Similarly, Kelly Kamstra-Lloyd, who runs Mono-based Purging Spaces & Co., says that she has several clients who have needed help to repurpose a room or clear out old boxes from a basement. “If the space you have becomes too stressful to be in or to work in, people get to a point where they aren’t productive anymore,” Kamstra-Lloyd says. “But once you get it all cleared out and reorganized, you can be productive again.”
One of Kamstra-Lloyd’s clients had collected more than 200 pairs of shoes over the decades and couldn’t handle whittling them down by herself. Kamstra-Lloyd was happy to help, and says dealing with a single category like this can be a rewarding starting place for clients who think a job is too big.
“You don’t have to do everything at one time,” she says. “You can pick one area to tackle. Then you can take stock of what you want to keep and reorganize it.”
This aspect is key, no matter how large or small the donation or garbage bags are. Decluttering is not simply about removing stuff, says Kamstra-Lloyd, adding she aims to set up systems for clients.

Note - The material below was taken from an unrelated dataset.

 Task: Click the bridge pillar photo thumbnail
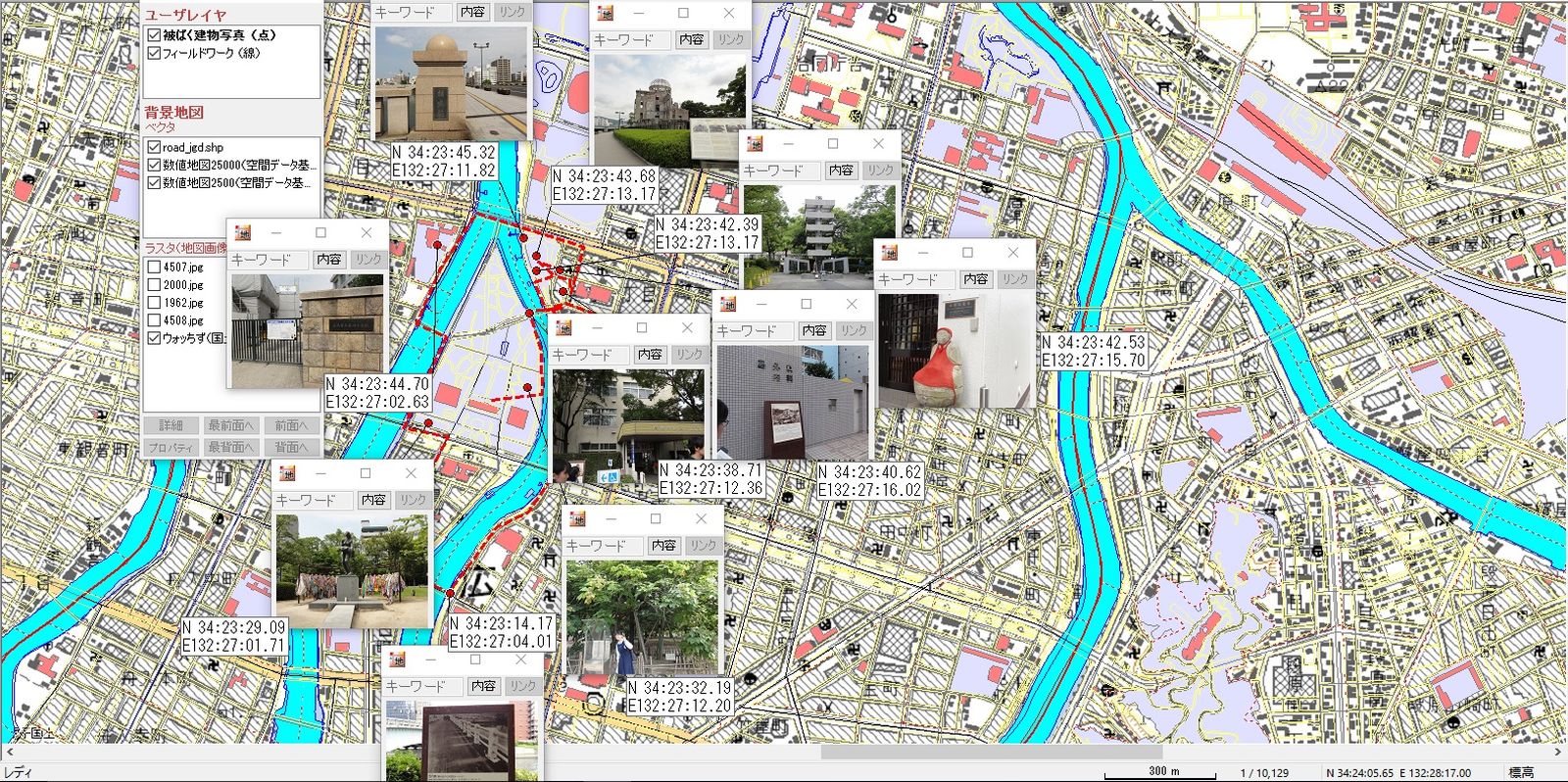[452, 83]
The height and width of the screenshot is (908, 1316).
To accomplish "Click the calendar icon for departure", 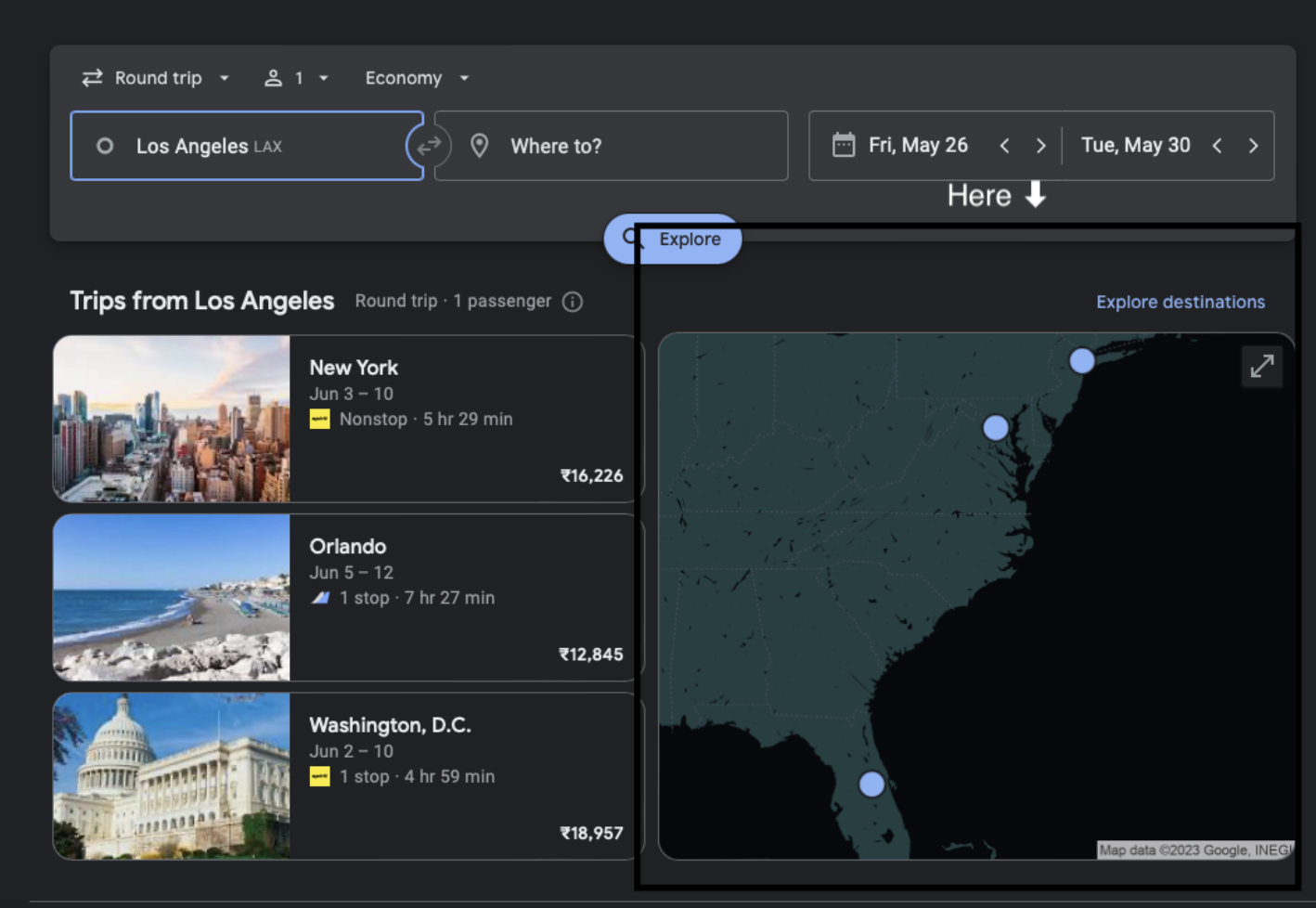I will [x=843, y=146].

“You have to really understand how the client is going to use that space. And what’s good for me isn’t good for someone else. It has to be sustainable for your client or else it will just go back to how it used to be.”
But where does it all go?
The process of actually letting go – or successfully completing the “last mile,” to use supply-chain jargon – is no doubt one of the biggest hurdles. How many of us leave boxes by the door or garbage bags full of clothes in the trunk of our car, waiting for a free moment to finish the task? This syndrome was exacerbated during the pandemic when many donation centres and thrift shops were closed.
When it comes to letting go, people feel better knowing their possessions are not ending up as landfill. They want to know their things are going to a new home, where someone else can use and enjoy them. Regardless of what kind of items you need to get rid of, local experts know exactly where to take it.
Tetlock even started her own Give & Take group on Facebook, saying the rise of interest in decluttering coincides with an increase in the number of people who want to buy eco-friendly, affordable secondhand items in the first place. She adds that if she doesn’t know where to take something, she contacts industry colleagues for ideas. “It’s amazing. We have so many resources to support one another,” she says. “It’s a very collaborative field. We call each other all the time to get information and advice; we refer clients to each other.”
Clothing in good condition can go to one of the many local thrift stores, charities or shelters. There are shops that will trade cash for old video games, consoles and vinyl records. Other charities accept stuffed toys or used bicycles and fix them before donating them back to the community. Facebook is full of “freebie” groups for people who just want something gone. And organizers are at ease using auction sites such as MaxSold and eBay. Even retailers like IKEA and H+M are creating programs and divisions for resale.
“There’s a place for everything if you know where to look,” says Tetlock.